Given problem ▸
Repeat the listing below word for word, starting at the line that contains "The height and width of the screenshot is (187, 328)." and ending at the line that contains "point(137,261)", with both of those lines included.

Records for this exercise ▸
####

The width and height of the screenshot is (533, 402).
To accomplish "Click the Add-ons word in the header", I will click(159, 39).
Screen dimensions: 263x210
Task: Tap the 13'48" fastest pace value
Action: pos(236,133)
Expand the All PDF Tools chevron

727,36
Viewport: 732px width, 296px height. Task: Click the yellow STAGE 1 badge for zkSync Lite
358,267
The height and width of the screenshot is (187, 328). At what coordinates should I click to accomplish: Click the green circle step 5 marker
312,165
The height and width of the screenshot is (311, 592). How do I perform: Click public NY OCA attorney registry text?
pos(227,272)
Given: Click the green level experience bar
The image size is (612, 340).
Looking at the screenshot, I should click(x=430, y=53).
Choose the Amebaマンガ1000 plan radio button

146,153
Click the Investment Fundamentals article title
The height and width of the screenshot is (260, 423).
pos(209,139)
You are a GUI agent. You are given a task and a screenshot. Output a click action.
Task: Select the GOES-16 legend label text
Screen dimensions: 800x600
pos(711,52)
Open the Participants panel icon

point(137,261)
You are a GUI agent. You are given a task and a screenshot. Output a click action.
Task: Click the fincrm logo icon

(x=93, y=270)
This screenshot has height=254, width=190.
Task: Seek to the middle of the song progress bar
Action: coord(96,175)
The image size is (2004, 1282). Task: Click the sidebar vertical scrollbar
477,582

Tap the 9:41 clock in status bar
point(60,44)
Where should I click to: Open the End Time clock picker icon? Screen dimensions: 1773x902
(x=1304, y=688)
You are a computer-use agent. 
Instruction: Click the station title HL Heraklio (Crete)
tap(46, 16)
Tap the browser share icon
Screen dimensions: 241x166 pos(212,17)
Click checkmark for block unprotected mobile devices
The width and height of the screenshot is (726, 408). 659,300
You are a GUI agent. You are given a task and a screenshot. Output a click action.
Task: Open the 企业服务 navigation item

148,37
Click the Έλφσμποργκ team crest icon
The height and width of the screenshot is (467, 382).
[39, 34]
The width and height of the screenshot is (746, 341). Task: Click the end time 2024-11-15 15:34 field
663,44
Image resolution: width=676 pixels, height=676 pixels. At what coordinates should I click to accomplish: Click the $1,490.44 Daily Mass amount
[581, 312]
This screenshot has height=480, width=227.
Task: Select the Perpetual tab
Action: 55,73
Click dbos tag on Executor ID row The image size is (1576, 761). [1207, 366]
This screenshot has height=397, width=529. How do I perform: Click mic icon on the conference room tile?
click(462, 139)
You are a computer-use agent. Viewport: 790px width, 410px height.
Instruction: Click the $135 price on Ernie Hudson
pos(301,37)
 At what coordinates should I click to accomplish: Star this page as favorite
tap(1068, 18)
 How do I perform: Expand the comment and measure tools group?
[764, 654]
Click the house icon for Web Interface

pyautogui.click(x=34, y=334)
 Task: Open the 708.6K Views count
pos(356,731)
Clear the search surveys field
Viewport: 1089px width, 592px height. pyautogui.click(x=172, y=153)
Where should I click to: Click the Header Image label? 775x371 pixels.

####

Response to the task ▸
The height and width of the screenshot is (187, 328). At what coordinates should I click to accomplish: Click the green circle step 5 marker
312,165
The height and width of the screenshot is (311, 592). How do I perform: Click public NY OCA attorney registry text?
pos(227,272)
Given: Click the green level experience bar
The image size is (612, 340).
Looking at the screenshot, I should click(x=430, y=53).
Choose the Amebaマンガ1000 plan radio button

146,153
Click the Investment Fundamentals article title
The height and width of the screenshot is (260, 423).
pos(209,139)
You are a GUI agent. You are given a task and a screenshot. Output a click action.
Task: Select the GOES-16 legend label text
Screen dimensions: 800x600
pos(711,52)
Open the Participants panel icon

point(137,261)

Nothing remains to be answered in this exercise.